Aim:
Find each line in the entries below that contains the word "Select" and copy those lines.

* start Records for the exercise *

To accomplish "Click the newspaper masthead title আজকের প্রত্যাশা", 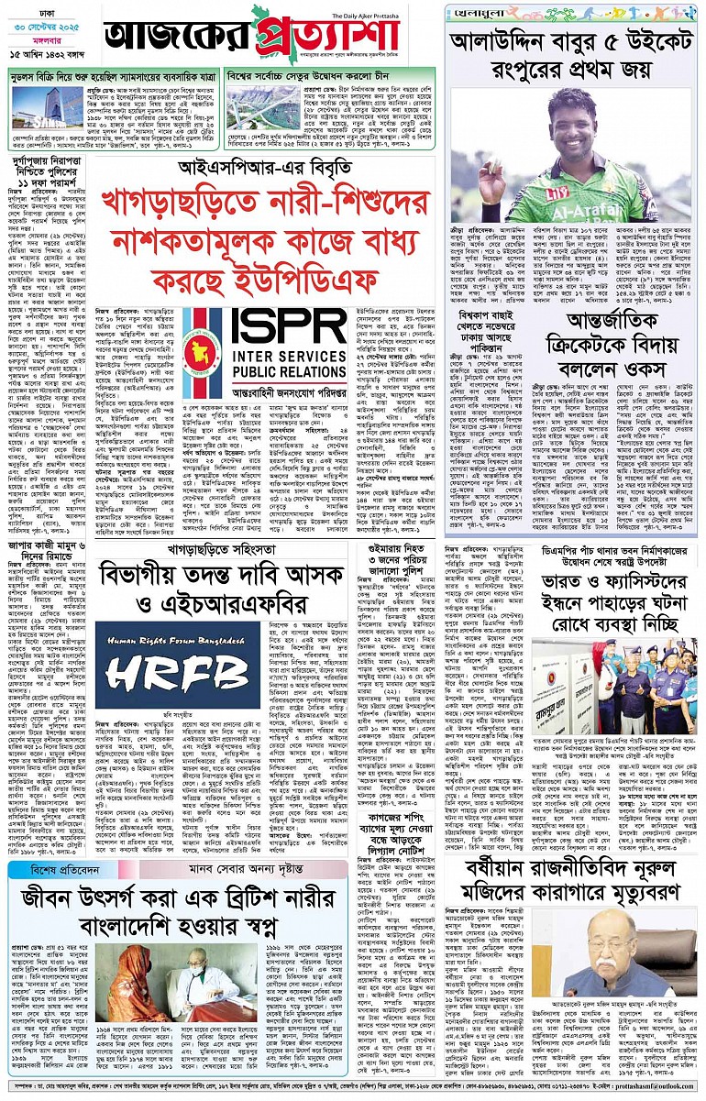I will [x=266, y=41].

* end Records for the exercise *
* start Records for the exercise *

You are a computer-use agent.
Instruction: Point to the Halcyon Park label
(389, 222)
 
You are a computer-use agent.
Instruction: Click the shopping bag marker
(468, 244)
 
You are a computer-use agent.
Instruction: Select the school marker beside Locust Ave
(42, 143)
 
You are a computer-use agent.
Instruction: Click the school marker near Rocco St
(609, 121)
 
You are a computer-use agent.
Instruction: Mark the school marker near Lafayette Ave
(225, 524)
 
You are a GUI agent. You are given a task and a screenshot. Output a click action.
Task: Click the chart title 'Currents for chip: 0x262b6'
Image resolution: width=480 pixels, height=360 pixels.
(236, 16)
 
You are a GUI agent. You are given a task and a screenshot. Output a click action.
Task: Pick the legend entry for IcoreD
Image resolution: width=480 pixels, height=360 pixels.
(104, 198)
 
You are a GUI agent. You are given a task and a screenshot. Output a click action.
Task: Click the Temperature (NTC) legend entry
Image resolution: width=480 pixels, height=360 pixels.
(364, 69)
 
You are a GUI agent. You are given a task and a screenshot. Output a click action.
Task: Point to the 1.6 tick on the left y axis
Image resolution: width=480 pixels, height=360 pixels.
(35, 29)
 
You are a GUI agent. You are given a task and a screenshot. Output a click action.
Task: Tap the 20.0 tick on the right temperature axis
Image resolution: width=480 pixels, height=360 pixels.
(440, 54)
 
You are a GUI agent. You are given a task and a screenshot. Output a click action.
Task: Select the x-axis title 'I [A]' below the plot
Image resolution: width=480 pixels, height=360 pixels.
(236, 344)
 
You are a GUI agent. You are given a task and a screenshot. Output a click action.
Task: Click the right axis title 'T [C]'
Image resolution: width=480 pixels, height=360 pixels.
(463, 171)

* end Records for the exercise *

Result of this task:
Instruction: Select the school marker beside Locust Ave
Task: Select the x-axis title 'I [A]' below the plot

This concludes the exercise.